Агиографическое описание, отступающее по недостаточности исторического материала от принципа достоверности, зачастую сохраняет только общую христианскую направленность, в сжатом виде излагая цель христианской жизни. Однако, лишенное исторических реалий, такое жизнеописание не дает возможности увидеть, как именно подвижник проходил свое жизненное поприще, проследить его взаимосвязи с окружающим миром, с окружающей его средой, которая имела на него или положительное или отрицательное влияние. Агиография стоит в настоящее время перед сложной задачей отобразить подвижническую жизнь, исповеднический и мученический подвиг святого, показывая его в реальной исторической среде и по возможности давая психологический портрет. Последнее может быть основано только на реальных документах, написанных самим подвижником или его современниками. Попытка современных авторов агиографических текстов воспроизвести психологию святого, не опираясь на факты, приводит к замещению её такого рода моделью, о которой можно только условно говорить, что она имеет отношение к описываемому подвижнику. Если духовную составляющую еще можно описать, так как ее содержанием является христианское миросозерцание, общее всем христианским подвижникам, то область психологии без точного знания фактов вряд ли кому удастся отобразить достоверно – настолько она индивидуальна. Зачастую попытка отобразить психологию подвижника уводит нас из области истории, которую можно исследовать, опираясь на научные методы, в область романа, область, может быть, и более занимательную, чем агиология, но мало имеющую к ней отношение, как, впрочем, и к исторической действительности, и малополезную для человека. У современного исследователя материалов о новомучениках есть, однако, вполне непогрешительный способ отобразить в житии психологию подвижника – отображая его в исторической реальности, через документы, где запечатлелись психологические черты личности, прежде всего в эпистолярном наследии и ответах на вопросы следователя. Большинство ответов подследственных, зафиксированных в протоколах допросов; при всей шаблонности вопросов почти всегда отражают психологические особенности личности. В настоящее время современные агиографические тексты должны нести нагрузку исторического источника. 

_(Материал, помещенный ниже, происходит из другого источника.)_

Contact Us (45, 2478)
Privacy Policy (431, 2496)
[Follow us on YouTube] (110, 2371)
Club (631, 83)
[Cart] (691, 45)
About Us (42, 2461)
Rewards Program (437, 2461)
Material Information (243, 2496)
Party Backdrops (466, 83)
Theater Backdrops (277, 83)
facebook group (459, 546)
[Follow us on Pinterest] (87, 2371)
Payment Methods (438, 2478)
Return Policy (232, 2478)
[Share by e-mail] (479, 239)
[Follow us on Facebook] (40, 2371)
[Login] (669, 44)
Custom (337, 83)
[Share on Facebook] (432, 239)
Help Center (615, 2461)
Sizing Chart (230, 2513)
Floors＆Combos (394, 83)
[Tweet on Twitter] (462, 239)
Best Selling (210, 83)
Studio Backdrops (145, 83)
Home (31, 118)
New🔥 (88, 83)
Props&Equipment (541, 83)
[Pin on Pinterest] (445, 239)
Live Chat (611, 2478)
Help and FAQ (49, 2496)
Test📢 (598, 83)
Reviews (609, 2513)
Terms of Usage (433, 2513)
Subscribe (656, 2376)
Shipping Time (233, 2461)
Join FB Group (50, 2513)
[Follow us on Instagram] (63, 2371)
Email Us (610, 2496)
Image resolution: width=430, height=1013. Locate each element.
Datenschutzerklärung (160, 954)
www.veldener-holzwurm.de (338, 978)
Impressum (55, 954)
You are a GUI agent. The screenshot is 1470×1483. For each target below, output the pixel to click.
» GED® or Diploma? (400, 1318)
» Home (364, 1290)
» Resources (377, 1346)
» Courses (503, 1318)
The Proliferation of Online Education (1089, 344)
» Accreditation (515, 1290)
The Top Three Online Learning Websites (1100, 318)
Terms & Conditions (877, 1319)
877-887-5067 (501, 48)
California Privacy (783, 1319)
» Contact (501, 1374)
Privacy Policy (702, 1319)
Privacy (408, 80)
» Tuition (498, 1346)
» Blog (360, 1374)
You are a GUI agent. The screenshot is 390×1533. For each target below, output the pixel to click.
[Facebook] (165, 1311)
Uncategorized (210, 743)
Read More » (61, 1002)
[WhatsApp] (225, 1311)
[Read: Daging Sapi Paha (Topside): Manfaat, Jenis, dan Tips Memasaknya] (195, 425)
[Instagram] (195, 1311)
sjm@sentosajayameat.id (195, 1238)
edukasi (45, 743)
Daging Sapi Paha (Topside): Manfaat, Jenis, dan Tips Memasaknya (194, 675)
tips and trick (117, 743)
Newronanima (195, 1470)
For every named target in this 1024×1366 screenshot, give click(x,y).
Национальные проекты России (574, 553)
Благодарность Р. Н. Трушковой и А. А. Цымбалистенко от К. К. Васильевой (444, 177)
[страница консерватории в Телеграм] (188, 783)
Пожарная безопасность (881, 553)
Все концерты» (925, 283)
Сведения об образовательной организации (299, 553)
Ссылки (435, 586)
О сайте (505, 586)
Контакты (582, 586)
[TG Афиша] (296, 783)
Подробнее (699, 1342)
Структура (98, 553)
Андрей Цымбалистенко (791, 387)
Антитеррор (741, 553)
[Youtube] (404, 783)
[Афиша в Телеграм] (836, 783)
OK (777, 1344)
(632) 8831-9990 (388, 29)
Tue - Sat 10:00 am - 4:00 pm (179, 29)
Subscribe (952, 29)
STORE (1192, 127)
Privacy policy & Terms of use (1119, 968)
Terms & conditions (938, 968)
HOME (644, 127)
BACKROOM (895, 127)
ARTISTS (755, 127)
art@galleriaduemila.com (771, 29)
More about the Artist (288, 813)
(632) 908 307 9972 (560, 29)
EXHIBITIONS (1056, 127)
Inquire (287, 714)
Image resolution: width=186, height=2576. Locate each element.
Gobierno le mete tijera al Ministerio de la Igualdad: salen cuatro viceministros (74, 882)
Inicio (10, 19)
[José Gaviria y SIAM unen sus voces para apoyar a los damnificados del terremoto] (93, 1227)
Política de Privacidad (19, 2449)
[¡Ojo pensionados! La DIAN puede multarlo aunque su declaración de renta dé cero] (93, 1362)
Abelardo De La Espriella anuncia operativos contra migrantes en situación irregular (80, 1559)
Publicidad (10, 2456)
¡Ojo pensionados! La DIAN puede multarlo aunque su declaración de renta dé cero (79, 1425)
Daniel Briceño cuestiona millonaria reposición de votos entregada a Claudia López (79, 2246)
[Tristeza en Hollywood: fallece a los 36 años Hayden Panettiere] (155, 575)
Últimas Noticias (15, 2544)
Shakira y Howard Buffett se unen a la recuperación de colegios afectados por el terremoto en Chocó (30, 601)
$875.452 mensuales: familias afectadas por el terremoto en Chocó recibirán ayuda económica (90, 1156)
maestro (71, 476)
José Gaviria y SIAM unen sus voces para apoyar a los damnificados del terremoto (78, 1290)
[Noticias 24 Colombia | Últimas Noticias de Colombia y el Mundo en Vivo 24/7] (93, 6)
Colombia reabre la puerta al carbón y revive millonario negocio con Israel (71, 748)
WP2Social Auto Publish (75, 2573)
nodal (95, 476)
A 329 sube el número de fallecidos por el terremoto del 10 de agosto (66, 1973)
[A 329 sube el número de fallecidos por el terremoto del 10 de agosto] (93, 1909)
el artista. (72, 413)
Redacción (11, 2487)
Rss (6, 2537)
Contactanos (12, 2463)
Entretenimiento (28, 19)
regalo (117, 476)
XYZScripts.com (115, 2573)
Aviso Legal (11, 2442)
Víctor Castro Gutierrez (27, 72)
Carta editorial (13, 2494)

        Жития новомучеников – это то, чем и должны быть жития святых. Они – и исторический источник, из которого можно почерпнуть достоверные сведения об истории Церкви, о событиях, значимых для народа и государства, а так же достоверные сведения о значимых для народа личностях. Это как раз то, что предполагал найти в житиях святых выдающийся русский историк В.О. Ключевский, когда предпринимал исследование «Древнерусские жития святых как исторический источник», но не нашел из-за небрежности агиобиографов, отнесшихся недостаточно внимательно к исторической действительности, а следовательно и действующему в ней Промыслу Божию. Однако это то, чем были жития в древности, писавшиеся современниками событий.


[1]Киприан Карфагенский, свмч. Письмо к Фортунату об увещании к мученичеству. В кн.Творения св. священномученика Киприана Карфагенского. Ч. 2. Киев, 1879. С. 332.
[2]Доклад Преосвященного митрополита Крутицкого и Коломенского Ювеналия, Председателя Синодальной комиссии по канонизации святых, «Историко-канонические критерии в вопросе о канонизации новомучеников Русской Церкви в связи с церковными разделениями ХХ века», представленный на заседании Священного Синода Русской Православной Церкви 26 декабря 1995 года. В кн. Канонизация святых в ХХ веке. М., 1999. С. 172.
[3]Материалы, связанные с вопросом о канонизации священномучеников Местоблюстителя Патриаршего престола митрополита Крутицкого Петра (Полянского; 1862-1937), митрополита Серафима (Чичагова; 1856-1937) и архиепископа Фаддея (Успенского; 1872-1937). М.: Синодальная комиссия Русской Православной Церкви по канонизации святых, 1997. С. 2.
[4]Дамаскин (Орловский), игумен. Жития новомучеников и исповедников Церкви Русской. Июль. Т. 2. С. 352.
[5]Дамаскин (Орловский), архимандрит. Слава и трагедия русской агиографии. Причисление к лику святых в Русской Православной Церкви: история и современность. М. 2018. С. 237-244, 288-291.
[6] Котович А. Н. Духовная цензура в России (1799-1855 гг.). СПб., 1909. С. 222.